Os representantes do México, do Equador e de Cuba na 8ª Conferência de Revisão do Tratado de Não Proliferação Nuclear (TNP), em Nova York, defenderam hoje (5) que sejam intensificados os esforços para o desarmamento e o fim dos arsenais nucleares. Para os mexicanos, a Organização das Nações Unidas (ONU) deveria fixar um prazo para que isso ocorra, os equatorianos sugerem que os israelenses assinem o TNP e os cubanos recomendam que o limite para a conclusão das medidas seja 2025.

O representante do México na conferência, embaixador Claude Heller, apelou para que haja mais esforços com o objetivo de se cumprir as Metas do Milênio, aumentando a transparência de informações e as medidas que visam ao fim dos arsenais nucleares, além das decisões sobre a redução de emissões de gases – que contribuem para as alterações climáticas.

“O México apoia a criação de um sistema das Nações Unidas para acompanhar a fiscalização [que visa ao fim] de arsenais nucleares, sistemas de entrega, material atômico e despesas forças nucleares”, afirmou Heller.

O representante do Equador na conferência, embaixador Francisco Carrión Mena, pediu ao governo de Israel para aderir “o mais rápido possível” ao Tratado de Não Proliferação Nuclear. Para o equatoriano, é fundamental ainda que os israelenses e coreanos se disponham a colocar suas usinas sob o controle do sistema de salvaguardas da Agência Internacional de Energia Atômica (Aiea). Segundo ele, a Índia e o Paquistão devem aderir ao acordo para estabelecer uma outra Zona Livre de Armas Nucleares no Sul da Ásia.

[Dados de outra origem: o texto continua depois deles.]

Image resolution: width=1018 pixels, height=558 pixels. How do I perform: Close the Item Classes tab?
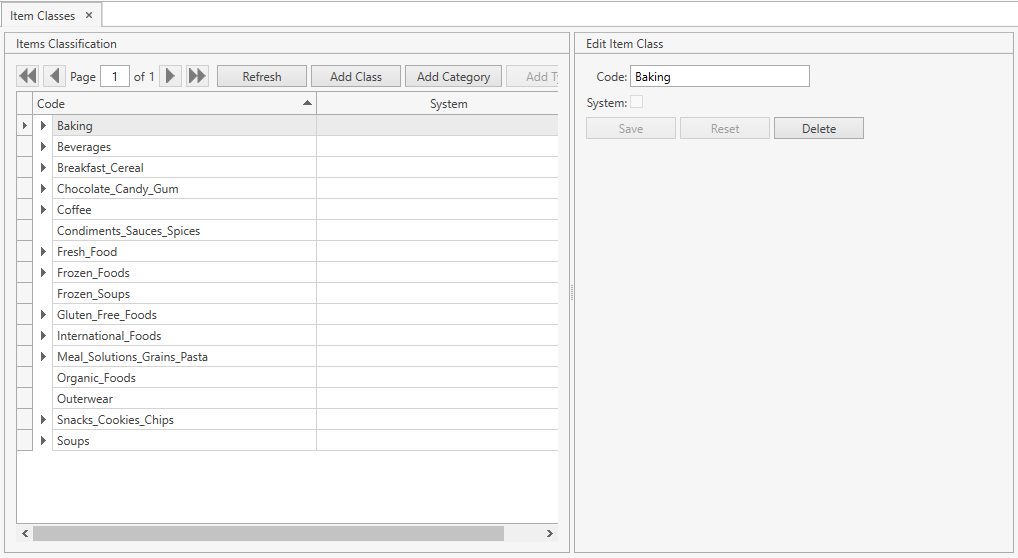tap(89, 15)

Carrión Mena apelou ainda para que seja estabelecida uma proibição total de testes nucleares e destacou a urgência de se conseguir a adesão universal ao pacto, incluindo os países que dispõem de armas nucleares.

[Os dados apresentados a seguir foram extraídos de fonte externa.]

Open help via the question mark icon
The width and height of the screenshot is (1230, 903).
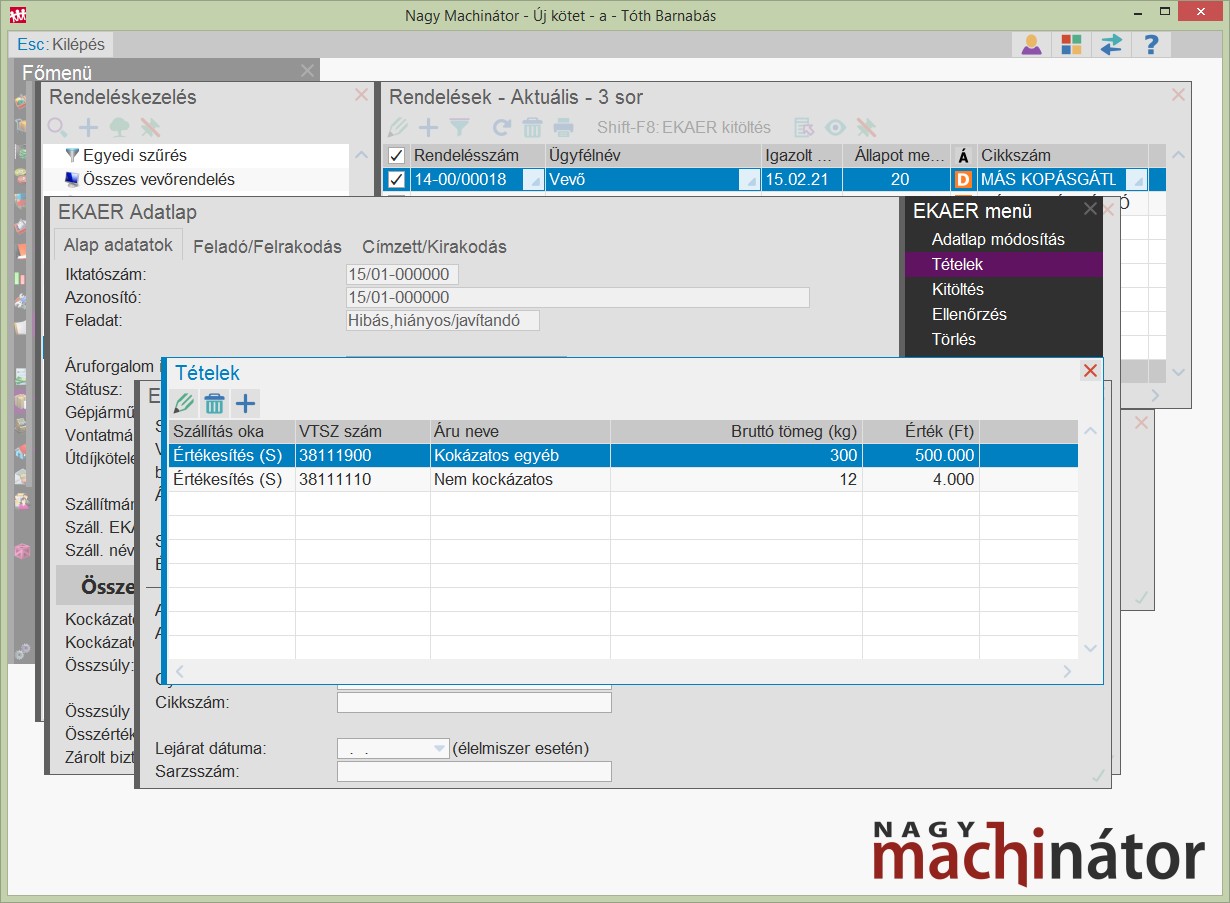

O representante de Cuba na conferência, Pedro Núñez Mosquera, afirmou que o desarmamento nuclear é uma questão de “prioridade máxima”. Ele lamentou a lentidão dos progressos para a eliminação total dos arsenais. Segundo ele, não há mais espaço para “delongas ou desculpas que são inaceitáveis” para a não adoção das medidas.

O cubano sugeriu ainda a criação de uma Zona Livre de Armas Nucleares no Oriente Médio e disse que, para alcançar esse objetivo, Israel deve aderir ao TNP, e submeter as suas instalações nucleares a salvaguardas abrangentes da Aiea. As informações são das Nações Unidas e do jornal oficial cubano, o Granma.